Caltex Socceroos keeper Maty Ryan was one day into his off-season holiday when he heard the news that shocked many associated with his Premier League club Brighton and Hove Albion.
“A fan had come into the same barber shop and got his hair cut,” Ryan recalled to The Australian newspaper of the day he was getting a haircut following the final day of last season’s EPL campaign.
“Once he was finished, he got up out of his chair, looked at his phone and swore out loud. Everyone took notice.
“We were like, ‘What?’. He said, ‘They’ve sacked Chris’ [Hughton]. I said, ‘What?!’. That’s how I found out and it was a shock.”
Hughton was revered by the Seagulls faithful for guiding the club to the EPL, while also deciding the sign Ryan from Belgian outfit Genk.
But after the club won just three of their last 23 games in 2018/29 – and narrowly avoiding relegation – Hughton was gone.
In came relatively unknown – but highly-regarded – Graham Potter, the man whose attractive style with Swedish giant-killers Ostersunds caught the attention of English clubs.
He spent last season with Swansea City in the Championship before his was brought in to revolutionise the way the Seagulls play.
“Chris was a little more of the old, more physically dominating style of game,” Ryan said.
“You need that in certain aspects but there’s less playing out from the back, more physical competing, fighting, longer balls, second balls.
“Graham is more the modern style that you’re seeing these days, the Pep Guardiola style, where he wants you to play out from the back with short combinations and an aggressive defensive game by pressing really high up the pitch.”
Potter’s style shift is evident in Ryan’s stats so far in the 2019/20 campaign.
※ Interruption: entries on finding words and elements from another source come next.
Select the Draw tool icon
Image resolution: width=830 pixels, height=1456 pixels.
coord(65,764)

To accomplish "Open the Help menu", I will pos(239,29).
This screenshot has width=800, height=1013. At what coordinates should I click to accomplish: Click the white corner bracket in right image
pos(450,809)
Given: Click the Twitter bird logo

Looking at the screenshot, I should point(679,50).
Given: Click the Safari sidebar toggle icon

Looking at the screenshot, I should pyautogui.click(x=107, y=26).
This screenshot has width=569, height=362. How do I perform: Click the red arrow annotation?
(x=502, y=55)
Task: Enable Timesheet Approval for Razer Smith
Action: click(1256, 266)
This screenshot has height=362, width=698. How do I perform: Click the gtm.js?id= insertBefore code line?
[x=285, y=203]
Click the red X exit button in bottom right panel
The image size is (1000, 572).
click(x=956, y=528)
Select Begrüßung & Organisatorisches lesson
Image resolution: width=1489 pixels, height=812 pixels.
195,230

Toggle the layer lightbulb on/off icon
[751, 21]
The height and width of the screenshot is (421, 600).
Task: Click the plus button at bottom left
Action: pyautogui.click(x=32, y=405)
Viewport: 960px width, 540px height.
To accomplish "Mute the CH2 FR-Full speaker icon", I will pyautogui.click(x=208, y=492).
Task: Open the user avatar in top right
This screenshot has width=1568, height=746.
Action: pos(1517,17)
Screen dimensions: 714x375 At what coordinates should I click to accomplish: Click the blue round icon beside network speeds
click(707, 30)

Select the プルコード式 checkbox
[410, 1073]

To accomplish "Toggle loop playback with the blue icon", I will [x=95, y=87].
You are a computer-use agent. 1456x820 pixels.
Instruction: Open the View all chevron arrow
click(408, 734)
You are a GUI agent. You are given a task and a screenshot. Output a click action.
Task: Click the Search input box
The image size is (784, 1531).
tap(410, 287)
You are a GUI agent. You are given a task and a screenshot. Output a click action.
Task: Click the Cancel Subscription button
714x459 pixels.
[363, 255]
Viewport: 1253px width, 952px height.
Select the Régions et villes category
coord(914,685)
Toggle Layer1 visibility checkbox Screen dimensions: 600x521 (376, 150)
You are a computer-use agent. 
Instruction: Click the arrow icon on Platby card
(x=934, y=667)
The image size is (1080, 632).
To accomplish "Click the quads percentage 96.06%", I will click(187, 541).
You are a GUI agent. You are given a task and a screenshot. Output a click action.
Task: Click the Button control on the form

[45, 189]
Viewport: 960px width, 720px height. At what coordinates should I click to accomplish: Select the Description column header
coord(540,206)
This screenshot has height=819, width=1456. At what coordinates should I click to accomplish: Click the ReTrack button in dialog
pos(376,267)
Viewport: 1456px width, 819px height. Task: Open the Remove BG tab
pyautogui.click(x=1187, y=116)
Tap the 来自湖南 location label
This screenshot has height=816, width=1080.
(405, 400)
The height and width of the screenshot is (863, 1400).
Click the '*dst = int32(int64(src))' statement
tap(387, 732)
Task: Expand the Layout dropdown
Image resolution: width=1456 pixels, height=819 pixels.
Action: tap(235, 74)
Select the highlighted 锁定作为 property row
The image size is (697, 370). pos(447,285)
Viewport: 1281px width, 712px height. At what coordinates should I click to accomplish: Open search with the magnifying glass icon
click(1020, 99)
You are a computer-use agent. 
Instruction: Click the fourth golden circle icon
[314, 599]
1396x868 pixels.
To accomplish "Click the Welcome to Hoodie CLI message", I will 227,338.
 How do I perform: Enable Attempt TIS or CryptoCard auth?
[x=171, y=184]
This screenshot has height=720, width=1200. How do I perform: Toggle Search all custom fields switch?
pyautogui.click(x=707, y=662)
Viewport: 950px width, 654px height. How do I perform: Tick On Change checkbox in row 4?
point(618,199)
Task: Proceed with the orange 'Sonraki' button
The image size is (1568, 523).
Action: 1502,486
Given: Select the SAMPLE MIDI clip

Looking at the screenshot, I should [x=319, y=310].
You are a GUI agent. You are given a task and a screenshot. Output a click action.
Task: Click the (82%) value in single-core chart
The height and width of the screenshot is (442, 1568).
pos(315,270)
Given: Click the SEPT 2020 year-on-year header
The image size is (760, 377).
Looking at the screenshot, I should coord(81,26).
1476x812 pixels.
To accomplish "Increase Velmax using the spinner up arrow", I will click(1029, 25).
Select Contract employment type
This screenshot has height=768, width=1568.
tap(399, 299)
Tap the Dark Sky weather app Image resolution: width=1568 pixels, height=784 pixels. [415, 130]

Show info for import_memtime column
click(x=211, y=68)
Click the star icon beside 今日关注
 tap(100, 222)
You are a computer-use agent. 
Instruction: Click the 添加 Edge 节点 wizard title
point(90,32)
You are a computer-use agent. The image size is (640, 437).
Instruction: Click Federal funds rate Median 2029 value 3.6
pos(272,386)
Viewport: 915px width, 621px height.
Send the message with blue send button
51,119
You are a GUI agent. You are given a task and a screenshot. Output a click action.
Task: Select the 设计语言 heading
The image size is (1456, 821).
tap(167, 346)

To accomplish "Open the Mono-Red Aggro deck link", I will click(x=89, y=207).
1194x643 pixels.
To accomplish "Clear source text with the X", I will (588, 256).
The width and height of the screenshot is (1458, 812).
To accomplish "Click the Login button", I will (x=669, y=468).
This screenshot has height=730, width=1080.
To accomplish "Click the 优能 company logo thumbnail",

The 27-year-old Aussie made a total of 137 short passes across the whole of last season, with 85.2% played long.
But under Potter Ryan has already amassed 404 short passes this term, with just 32.16% long balls.
While it was a style new to many in the Brighton ranks, it wasn’t foreign to Ryan who played that way throughout his journey from the Hyundai A-League to Belgium [Club Bruges and Genk] and also in Spain with Valencia.
It was also the way Ange Postecoglou wanted the Australian national team to play between 2013 and 2017 and has been continued by incumbent coach Graham Arnold.
“I always considered myself a bit of a sweeper-keeper,” Ryan explained.
“When I came to England I felt I had to make a big adjustment in that aspect of my game, to become a more shot-stopping goalkeeper. As a player, it’s about how quickly you can adapt to a manager’s needs or wants, and Chris wanted that.
“With Chris, there was a lot less risk playing out from the back and a more direct game.
“With Graham, it’s been a lot more about expressing ourselves, playing out from the back, calm and composed on the ball, and playing our way between the lines. It was an aspect I felt I had in my arsenal in previous clubs.
“It’s exciting to see the progress that we’re making when you’re delivering a performance as we did the other night against (Crystal) Palace, our big rival, away from home, how good we were on the ball.
“There are times when I sit back and marvel at some of the football we are playing.”
Ryan, compatriot Aaron Mooy and the Seagulls are next in action on Saturday night at 11.30pm (AEDT) when they host AFC Bournemouth.